TASK GOAL.
Going through the data below, copy out each line where the word "heading" shows up.

DATASET RECORDS.
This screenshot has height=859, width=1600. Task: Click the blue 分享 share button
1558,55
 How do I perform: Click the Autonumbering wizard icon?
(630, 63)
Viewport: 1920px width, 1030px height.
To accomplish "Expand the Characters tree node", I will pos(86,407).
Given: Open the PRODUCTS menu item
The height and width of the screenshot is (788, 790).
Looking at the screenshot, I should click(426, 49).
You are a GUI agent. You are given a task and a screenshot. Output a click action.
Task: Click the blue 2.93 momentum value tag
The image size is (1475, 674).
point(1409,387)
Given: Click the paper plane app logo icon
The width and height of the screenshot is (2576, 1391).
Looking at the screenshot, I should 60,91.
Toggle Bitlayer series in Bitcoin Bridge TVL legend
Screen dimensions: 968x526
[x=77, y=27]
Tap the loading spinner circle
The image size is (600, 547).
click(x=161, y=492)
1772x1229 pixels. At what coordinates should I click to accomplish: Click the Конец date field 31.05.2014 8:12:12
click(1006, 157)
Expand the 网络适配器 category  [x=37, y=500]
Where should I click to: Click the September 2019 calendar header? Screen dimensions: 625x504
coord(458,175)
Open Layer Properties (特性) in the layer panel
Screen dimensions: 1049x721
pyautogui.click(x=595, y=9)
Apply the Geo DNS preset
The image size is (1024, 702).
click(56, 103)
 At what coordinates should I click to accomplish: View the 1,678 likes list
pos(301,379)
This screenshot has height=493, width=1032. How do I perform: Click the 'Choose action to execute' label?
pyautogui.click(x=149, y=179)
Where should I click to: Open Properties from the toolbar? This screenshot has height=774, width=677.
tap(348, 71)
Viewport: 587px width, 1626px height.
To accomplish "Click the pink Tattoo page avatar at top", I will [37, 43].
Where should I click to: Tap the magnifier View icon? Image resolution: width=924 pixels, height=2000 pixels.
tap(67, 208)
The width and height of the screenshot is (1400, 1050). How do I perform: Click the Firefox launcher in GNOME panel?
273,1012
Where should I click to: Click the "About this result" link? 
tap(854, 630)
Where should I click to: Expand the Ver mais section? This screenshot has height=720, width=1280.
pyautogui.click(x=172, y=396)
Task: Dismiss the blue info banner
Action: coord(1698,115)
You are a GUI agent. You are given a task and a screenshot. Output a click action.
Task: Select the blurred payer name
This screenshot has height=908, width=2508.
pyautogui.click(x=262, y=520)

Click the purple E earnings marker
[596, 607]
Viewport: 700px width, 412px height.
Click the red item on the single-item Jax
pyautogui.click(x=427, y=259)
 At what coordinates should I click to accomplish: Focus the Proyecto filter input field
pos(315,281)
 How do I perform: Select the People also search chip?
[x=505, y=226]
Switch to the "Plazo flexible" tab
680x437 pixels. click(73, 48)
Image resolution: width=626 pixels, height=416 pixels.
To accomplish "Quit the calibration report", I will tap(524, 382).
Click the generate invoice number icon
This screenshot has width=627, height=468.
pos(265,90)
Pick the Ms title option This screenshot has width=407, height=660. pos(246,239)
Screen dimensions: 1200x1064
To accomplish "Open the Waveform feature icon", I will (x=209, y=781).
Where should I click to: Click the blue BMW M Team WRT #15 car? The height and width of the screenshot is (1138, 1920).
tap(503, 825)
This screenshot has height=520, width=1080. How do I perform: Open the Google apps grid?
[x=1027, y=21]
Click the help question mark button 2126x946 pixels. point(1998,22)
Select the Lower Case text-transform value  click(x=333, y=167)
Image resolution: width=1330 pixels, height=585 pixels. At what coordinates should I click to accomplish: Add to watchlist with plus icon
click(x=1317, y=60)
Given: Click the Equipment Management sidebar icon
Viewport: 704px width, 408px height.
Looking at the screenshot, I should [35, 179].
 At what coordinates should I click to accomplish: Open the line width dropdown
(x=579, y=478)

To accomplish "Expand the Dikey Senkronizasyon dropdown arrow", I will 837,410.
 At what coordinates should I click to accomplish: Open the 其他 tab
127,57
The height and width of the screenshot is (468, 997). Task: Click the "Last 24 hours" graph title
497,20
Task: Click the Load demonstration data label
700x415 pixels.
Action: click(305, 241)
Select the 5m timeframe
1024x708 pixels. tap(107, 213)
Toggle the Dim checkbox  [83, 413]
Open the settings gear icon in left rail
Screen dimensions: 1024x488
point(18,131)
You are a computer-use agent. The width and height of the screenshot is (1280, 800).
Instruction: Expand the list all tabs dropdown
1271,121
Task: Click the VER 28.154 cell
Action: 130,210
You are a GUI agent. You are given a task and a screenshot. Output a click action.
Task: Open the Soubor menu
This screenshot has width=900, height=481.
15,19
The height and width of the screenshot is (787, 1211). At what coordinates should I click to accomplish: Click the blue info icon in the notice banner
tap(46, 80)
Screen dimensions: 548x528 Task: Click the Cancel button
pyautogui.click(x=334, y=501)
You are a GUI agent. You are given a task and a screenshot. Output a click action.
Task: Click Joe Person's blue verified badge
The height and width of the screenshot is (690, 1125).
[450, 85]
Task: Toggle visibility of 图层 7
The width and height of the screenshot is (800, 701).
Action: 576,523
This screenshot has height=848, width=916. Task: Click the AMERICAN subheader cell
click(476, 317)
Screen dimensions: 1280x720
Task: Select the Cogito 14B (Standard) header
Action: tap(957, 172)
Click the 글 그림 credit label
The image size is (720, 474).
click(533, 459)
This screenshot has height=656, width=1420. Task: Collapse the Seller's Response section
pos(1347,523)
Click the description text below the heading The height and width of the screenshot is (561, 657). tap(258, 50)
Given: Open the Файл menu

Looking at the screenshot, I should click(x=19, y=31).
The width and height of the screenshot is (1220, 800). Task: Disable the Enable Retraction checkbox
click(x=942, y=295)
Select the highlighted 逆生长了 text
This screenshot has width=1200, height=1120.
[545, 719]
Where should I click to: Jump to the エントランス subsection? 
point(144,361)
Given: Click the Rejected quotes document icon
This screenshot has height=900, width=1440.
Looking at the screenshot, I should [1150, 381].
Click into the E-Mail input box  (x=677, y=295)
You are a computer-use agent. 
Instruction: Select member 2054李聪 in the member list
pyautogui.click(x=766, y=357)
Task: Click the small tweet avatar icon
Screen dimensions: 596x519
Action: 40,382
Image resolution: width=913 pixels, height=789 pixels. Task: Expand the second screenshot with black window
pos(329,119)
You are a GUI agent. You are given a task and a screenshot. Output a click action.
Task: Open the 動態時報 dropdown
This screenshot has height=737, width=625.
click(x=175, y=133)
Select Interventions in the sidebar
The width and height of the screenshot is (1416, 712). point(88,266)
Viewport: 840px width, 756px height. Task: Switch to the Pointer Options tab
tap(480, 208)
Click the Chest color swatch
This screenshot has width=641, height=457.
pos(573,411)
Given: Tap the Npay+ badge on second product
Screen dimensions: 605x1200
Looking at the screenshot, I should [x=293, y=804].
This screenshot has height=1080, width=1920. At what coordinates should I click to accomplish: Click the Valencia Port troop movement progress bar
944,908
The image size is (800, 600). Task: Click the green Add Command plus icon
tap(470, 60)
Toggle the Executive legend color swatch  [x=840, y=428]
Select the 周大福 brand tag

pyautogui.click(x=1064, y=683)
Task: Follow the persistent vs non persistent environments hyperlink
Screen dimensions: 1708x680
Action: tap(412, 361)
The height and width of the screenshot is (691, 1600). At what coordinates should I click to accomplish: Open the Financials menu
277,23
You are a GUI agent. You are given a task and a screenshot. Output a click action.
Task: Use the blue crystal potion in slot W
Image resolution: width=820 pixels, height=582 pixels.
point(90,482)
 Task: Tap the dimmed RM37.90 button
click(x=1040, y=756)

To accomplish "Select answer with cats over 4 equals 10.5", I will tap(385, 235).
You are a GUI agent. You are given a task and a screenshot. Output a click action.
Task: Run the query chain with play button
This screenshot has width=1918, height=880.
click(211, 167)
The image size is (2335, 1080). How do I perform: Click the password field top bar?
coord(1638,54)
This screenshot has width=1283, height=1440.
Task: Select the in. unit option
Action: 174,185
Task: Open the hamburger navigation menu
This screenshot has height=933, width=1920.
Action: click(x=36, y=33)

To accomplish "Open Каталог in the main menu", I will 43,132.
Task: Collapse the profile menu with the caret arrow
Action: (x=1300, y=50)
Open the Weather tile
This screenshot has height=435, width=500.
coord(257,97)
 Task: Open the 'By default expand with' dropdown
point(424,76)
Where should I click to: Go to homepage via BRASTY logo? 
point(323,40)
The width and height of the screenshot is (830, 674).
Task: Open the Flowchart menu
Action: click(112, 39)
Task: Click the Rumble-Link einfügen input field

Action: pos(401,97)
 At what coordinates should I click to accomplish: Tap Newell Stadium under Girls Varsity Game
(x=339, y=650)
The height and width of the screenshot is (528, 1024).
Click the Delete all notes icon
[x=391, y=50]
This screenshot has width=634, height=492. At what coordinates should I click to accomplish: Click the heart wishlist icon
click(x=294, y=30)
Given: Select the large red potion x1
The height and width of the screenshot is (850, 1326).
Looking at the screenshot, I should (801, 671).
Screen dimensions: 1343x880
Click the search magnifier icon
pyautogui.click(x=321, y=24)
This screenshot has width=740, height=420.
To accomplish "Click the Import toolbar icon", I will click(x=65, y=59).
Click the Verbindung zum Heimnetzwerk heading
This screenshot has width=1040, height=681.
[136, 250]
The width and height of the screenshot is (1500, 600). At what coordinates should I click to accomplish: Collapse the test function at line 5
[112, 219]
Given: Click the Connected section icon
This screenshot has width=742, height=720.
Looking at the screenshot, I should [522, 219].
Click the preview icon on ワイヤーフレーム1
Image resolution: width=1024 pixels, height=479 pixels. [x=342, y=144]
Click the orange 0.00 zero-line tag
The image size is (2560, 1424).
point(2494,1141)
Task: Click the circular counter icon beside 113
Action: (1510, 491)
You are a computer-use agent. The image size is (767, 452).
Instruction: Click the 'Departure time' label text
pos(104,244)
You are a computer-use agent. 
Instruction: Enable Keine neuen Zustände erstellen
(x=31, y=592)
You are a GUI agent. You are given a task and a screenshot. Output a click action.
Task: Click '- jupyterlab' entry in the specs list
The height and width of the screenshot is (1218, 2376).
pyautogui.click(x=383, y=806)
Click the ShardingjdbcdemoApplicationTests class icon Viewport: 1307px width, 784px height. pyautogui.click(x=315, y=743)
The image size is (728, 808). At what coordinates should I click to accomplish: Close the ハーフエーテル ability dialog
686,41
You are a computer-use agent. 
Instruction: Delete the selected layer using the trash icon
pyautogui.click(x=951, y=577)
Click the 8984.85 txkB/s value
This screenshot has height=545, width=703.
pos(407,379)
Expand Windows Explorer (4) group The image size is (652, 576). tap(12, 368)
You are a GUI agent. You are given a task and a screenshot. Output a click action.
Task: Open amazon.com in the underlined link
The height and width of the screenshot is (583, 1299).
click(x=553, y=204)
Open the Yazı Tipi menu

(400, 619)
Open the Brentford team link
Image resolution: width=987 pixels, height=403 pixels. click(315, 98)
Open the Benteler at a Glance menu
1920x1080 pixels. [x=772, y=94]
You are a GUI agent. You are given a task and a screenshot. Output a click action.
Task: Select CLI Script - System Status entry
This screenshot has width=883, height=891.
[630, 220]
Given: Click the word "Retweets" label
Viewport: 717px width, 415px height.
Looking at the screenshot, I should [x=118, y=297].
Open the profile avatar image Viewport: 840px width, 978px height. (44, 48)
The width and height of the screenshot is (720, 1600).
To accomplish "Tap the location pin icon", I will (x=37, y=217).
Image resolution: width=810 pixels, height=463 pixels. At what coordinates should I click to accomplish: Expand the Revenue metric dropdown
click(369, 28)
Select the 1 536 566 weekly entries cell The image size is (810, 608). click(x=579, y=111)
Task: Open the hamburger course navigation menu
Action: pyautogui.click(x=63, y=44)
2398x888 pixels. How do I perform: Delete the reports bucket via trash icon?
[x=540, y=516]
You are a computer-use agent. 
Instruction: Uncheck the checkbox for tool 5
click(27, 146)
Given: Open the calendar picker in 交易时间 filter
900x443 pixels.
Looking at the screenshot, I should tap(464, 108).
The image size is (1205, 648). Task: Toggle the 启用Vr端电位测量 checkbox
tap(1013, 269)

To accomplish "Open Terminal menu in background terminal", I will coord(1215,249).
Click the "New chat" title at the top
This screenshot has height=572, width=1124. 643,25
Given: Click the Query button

RESULT.
Click the description text below the heading The height and width of the screenshot is (561, 657). tap(258, 50)
Click the Verbindung zum Heimnetzwerk heading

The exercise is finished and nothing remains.